Start of AVAILABLE DATA

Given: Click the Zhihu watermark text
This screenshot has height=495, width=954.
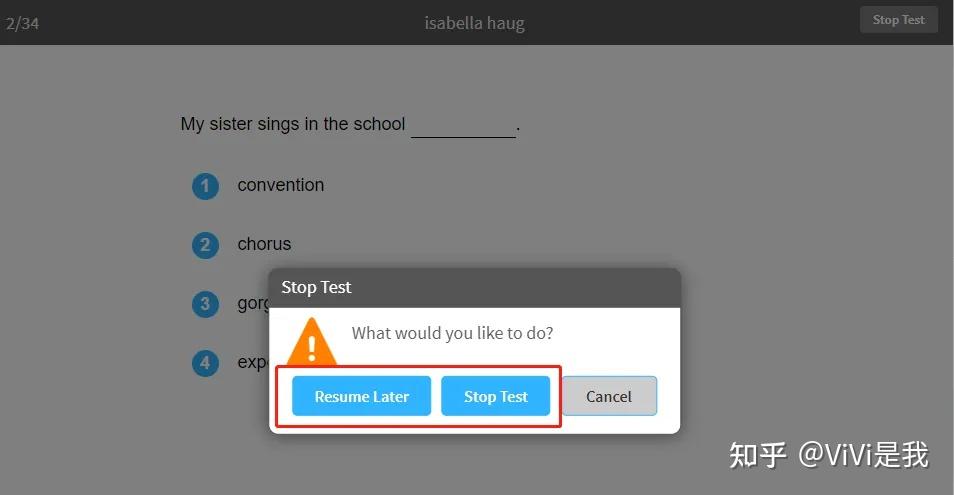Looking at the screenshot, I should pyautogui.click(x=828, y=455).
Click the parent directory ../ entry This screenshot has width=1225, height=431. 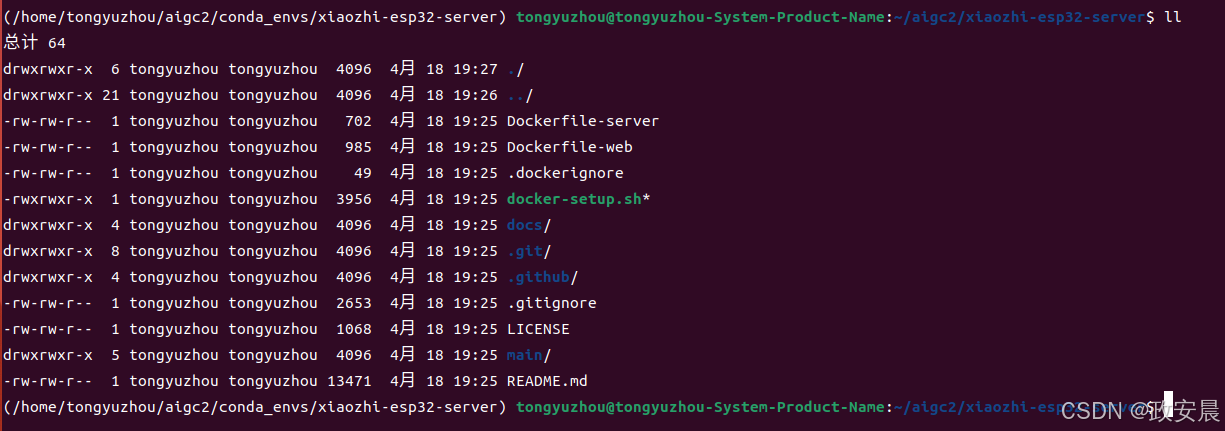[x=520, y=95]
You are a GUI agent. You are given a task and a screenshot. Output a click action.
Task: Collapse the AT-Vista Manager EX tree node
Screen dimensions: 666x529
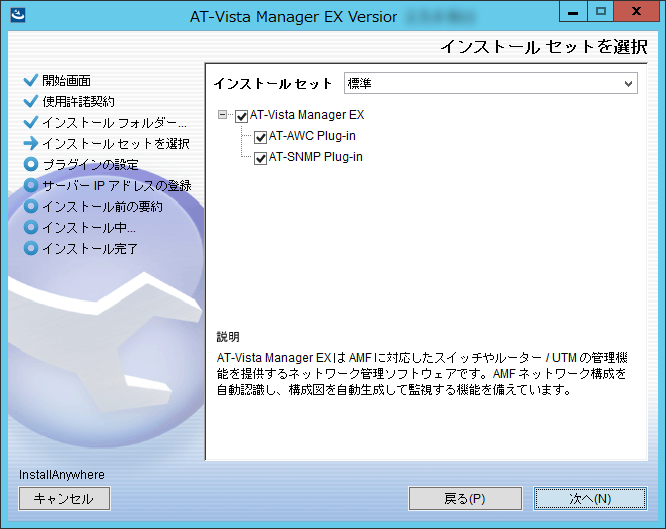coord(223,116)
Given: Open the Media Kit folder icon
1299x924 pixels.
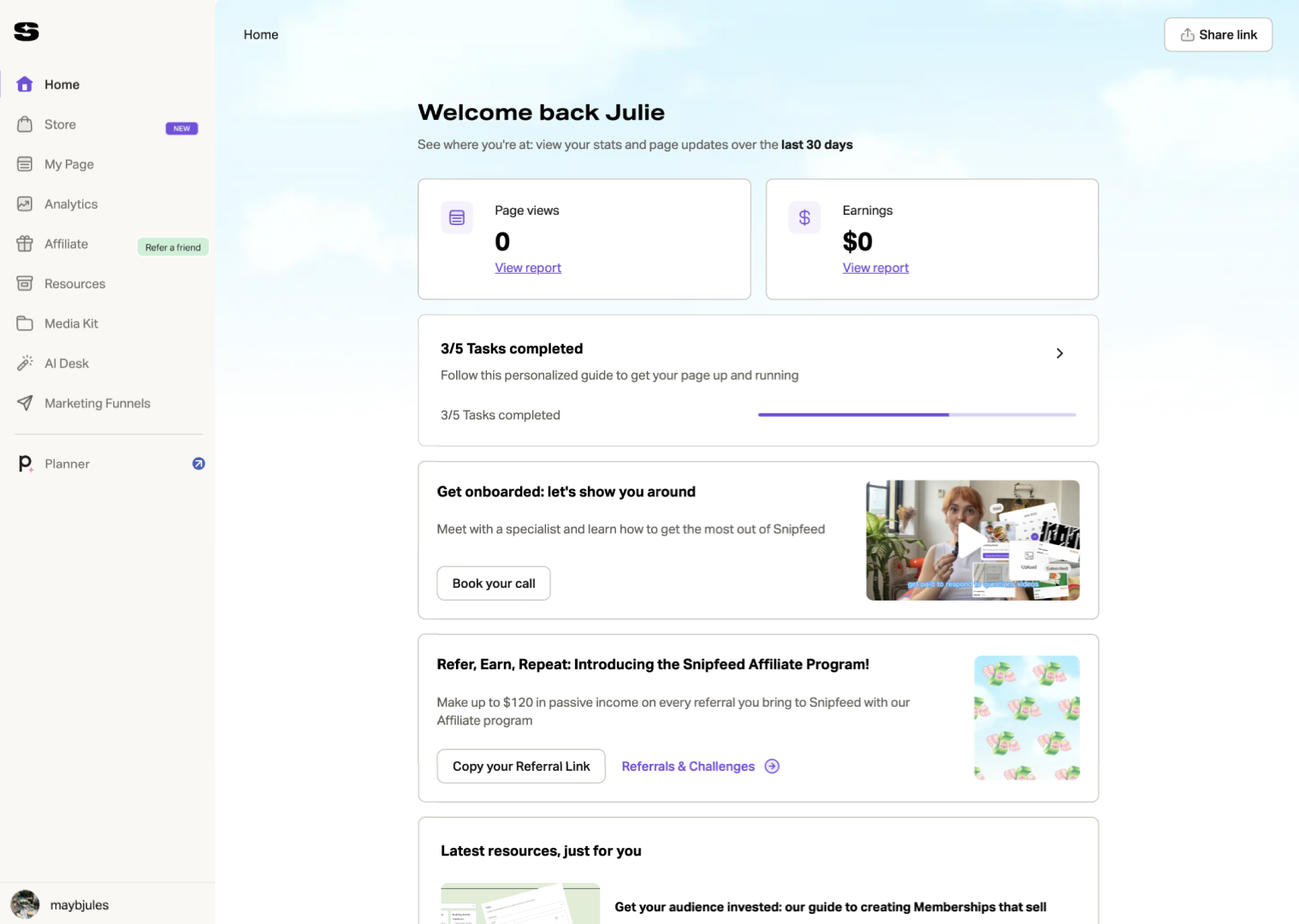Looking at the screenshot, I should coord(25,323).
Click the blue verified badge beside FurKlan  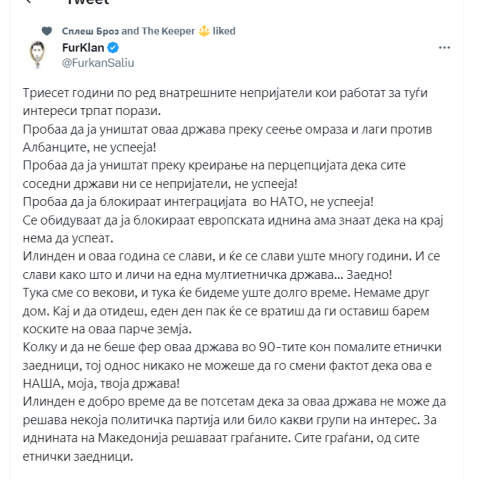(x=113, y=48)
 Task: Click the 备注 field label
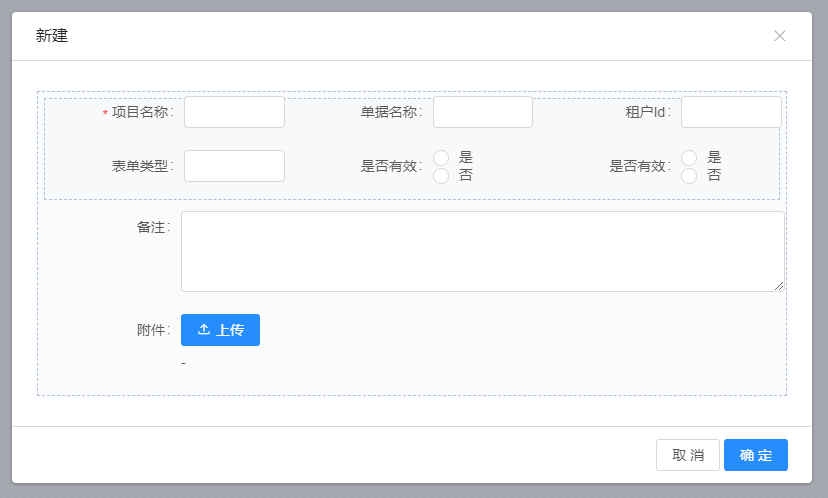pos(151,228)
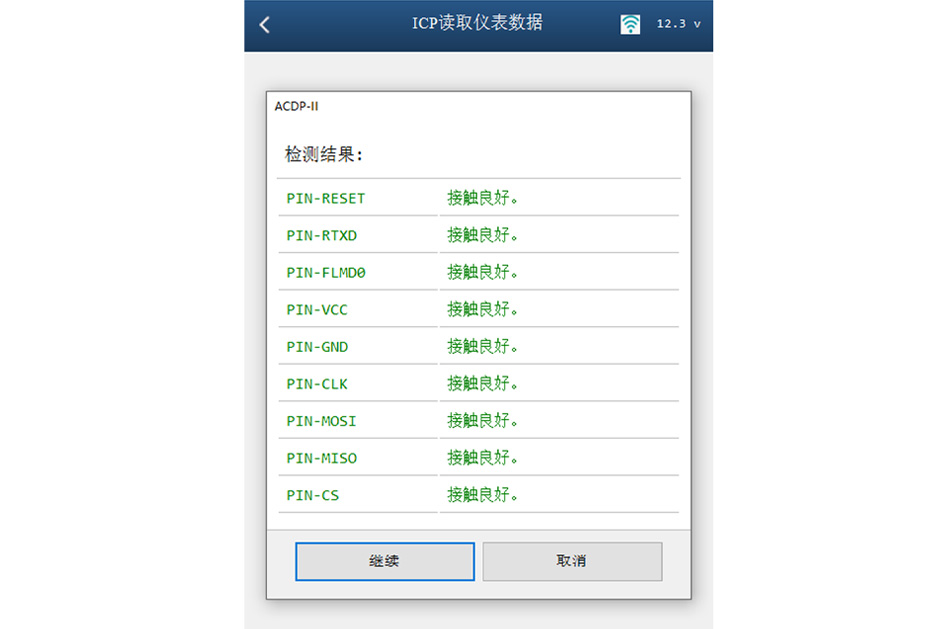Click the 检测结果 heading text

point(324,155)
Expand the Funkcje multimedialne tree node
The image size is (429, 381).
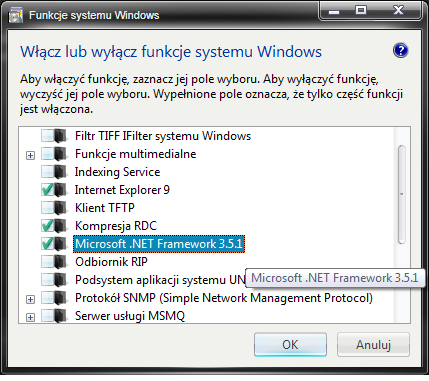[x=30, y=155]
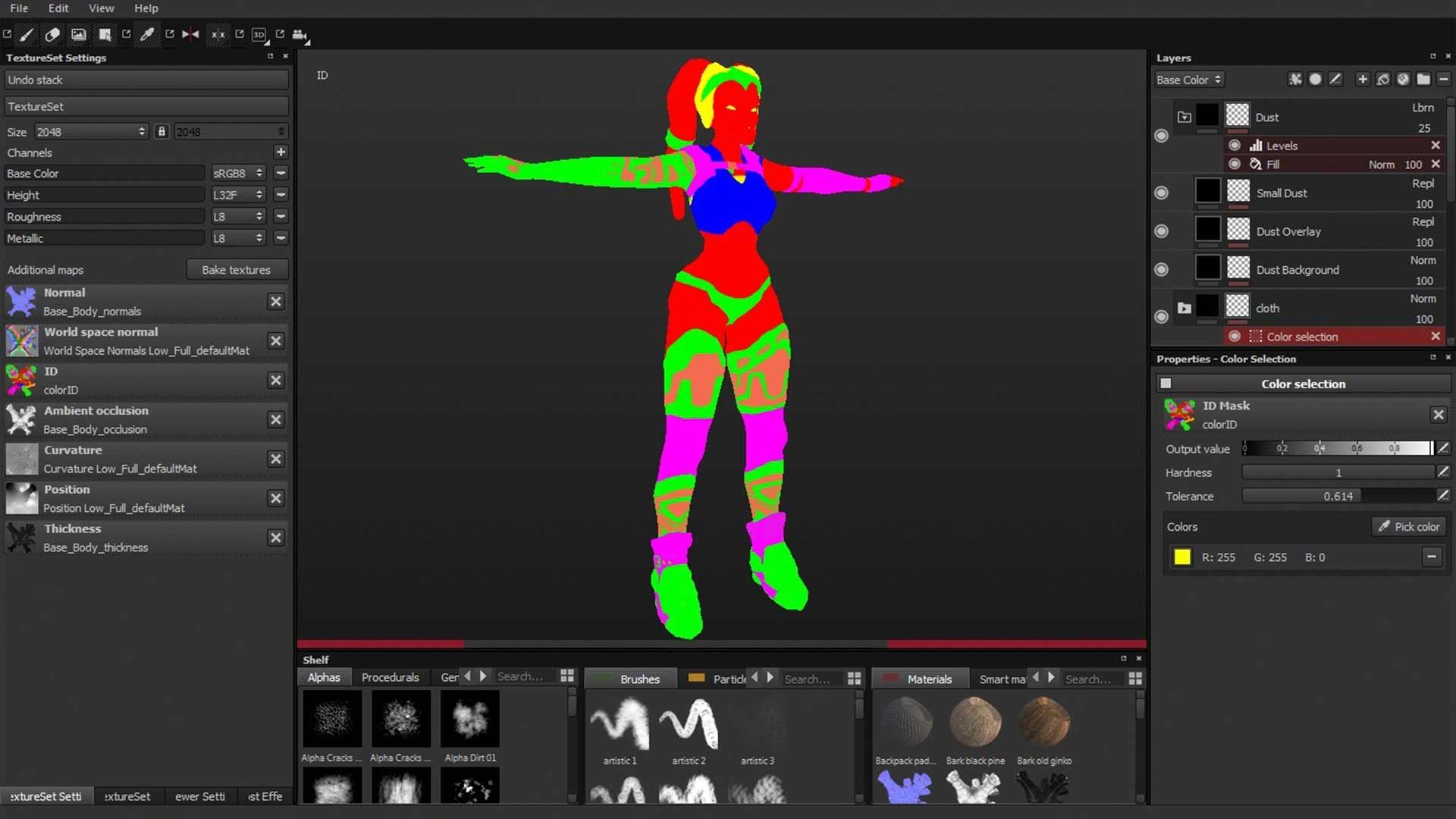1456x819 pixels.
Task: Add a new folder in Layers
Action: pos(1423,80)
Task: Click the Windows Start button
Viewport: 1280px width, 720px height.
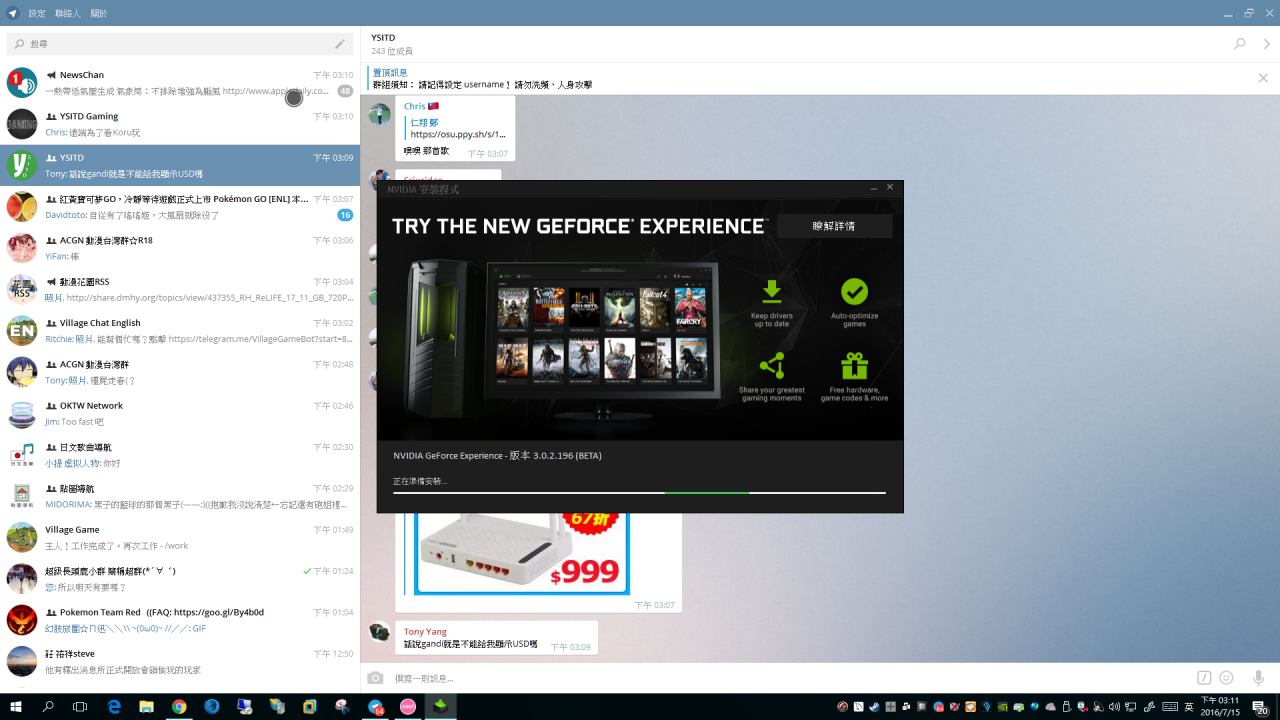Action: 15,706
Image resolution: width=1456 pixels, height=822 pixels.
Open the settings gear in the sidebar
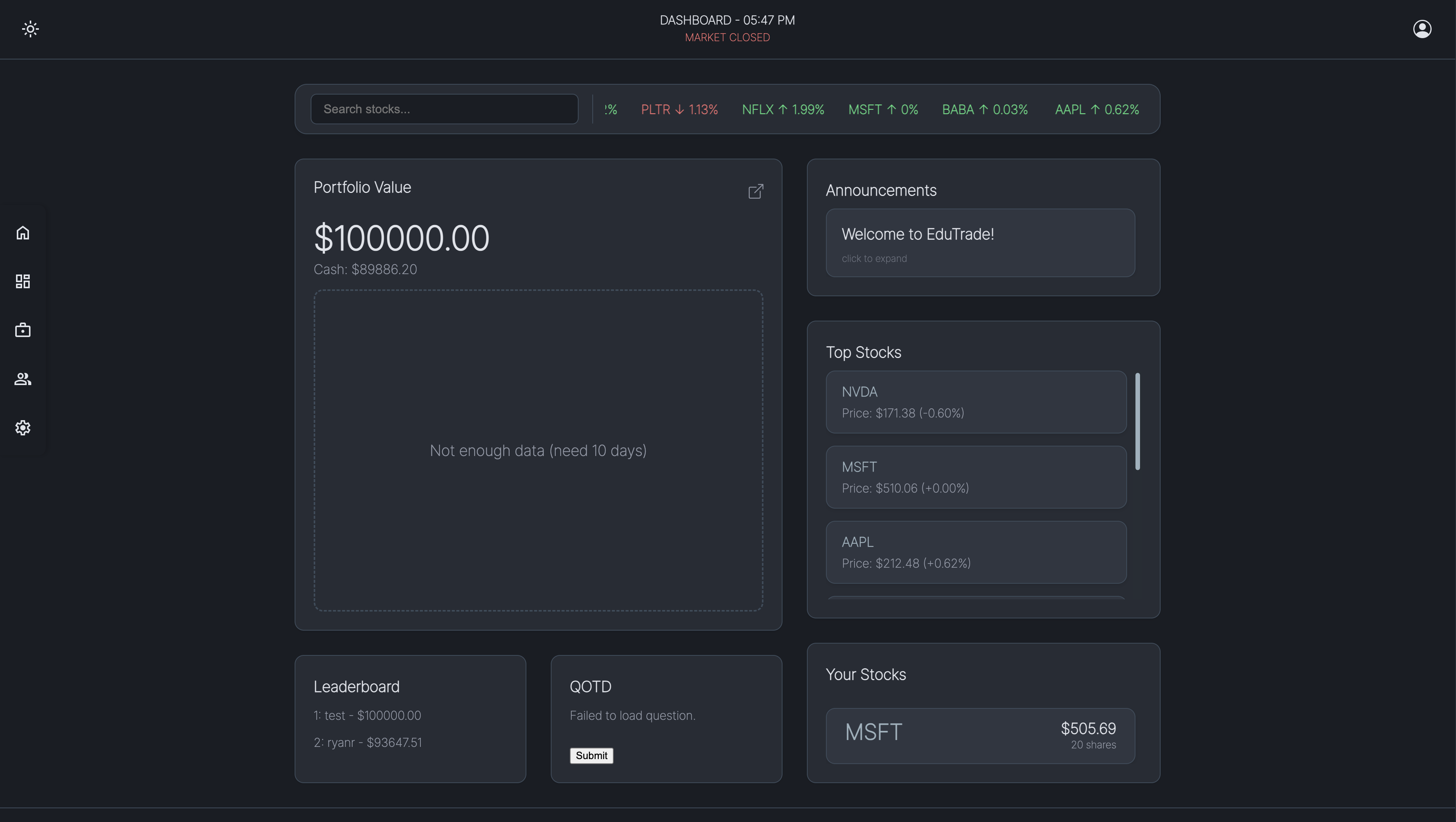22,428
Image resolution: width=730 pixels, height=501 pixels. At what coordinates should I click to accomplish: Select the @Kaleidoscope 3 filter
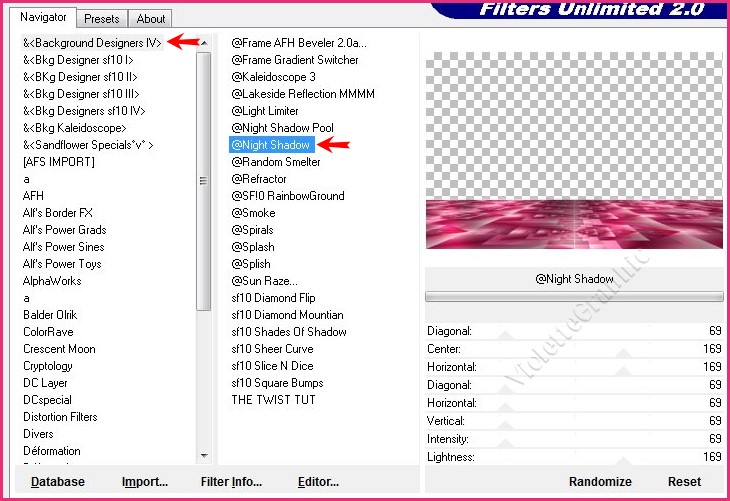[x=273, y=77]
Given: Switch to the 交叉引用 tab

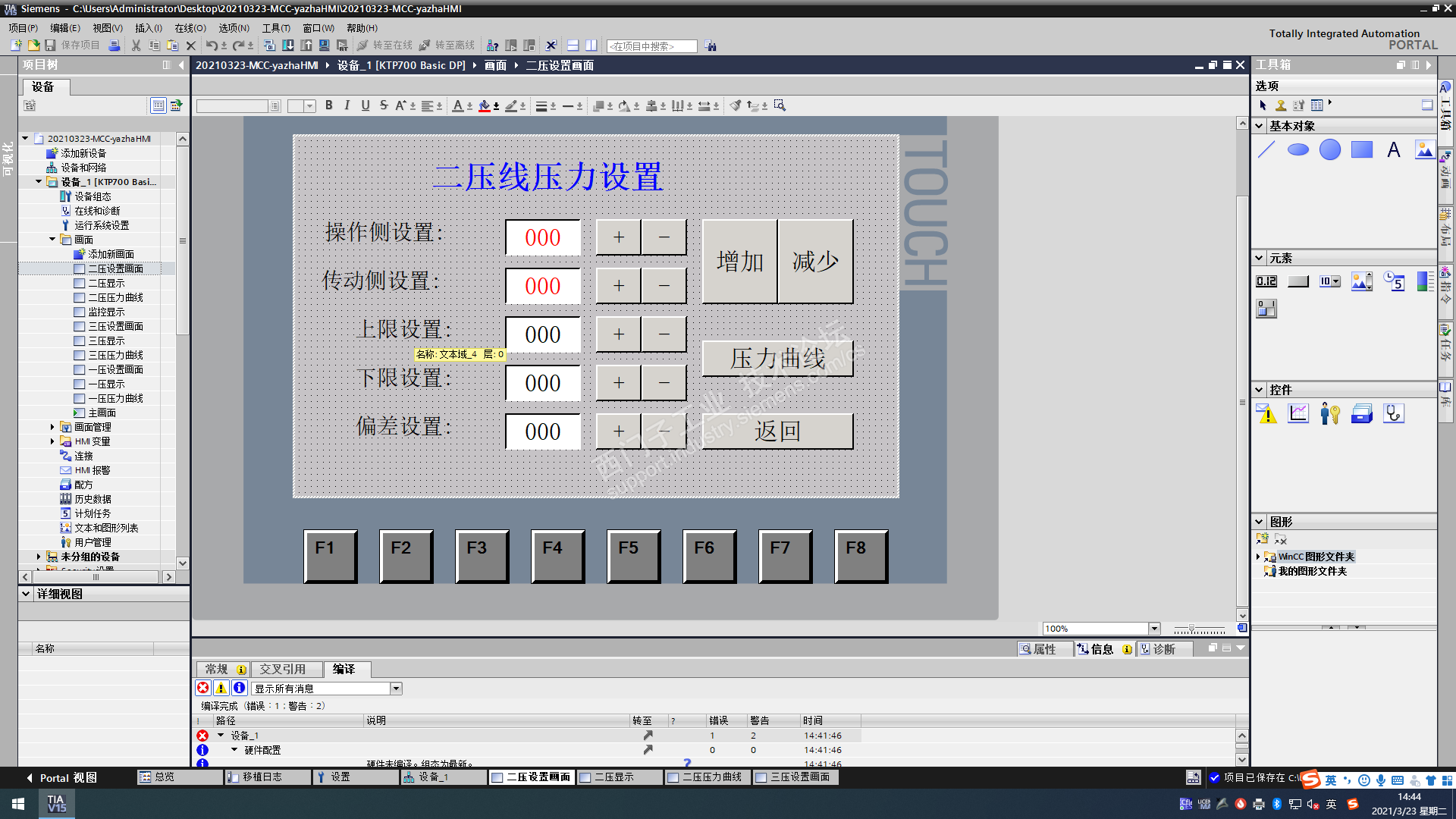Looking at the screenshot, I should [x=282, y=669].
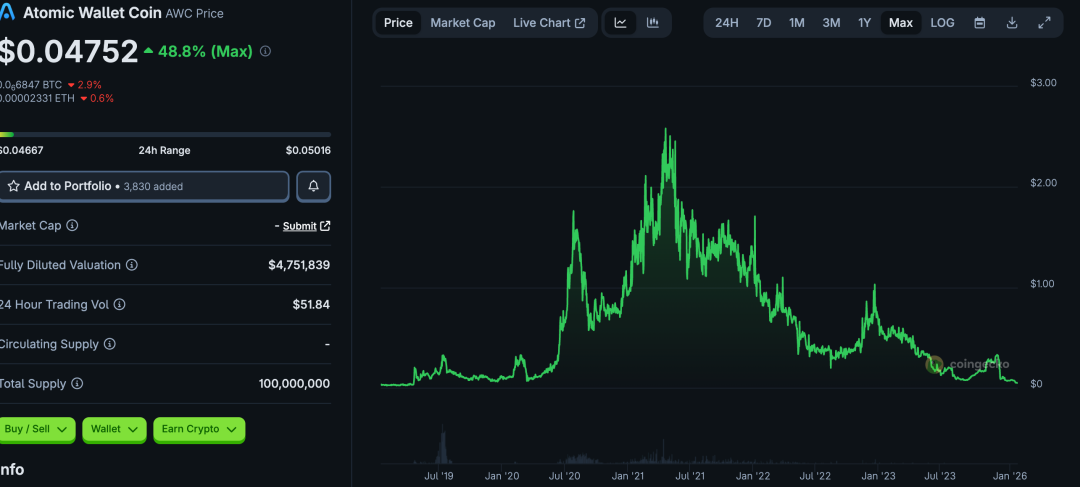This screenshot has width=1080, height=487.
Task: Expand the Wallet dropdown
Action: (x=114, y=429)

End of AVAILABLE DATA

Render the records from the line with "Expand the Funkcje multimedialne tree node" to the line with "Action: 15,706" as a JSON list of strings, one string per line, skipping blank lines. Leave out the pictures.

CORRECT ANSWER:
[
  "Expand the Funkcje multimedialne tree node",
  "The image size is (429, 381).",
  "[x=30, y=155]",
  "1456x819 pixels.",
  "Task: Add a new folder in Layers",
  "Action: pos(1423,80)",
  "Task: Click the Windows Start button",
  "Viewport: 1280px width, 720px height.",
  "Action: 15,706"
]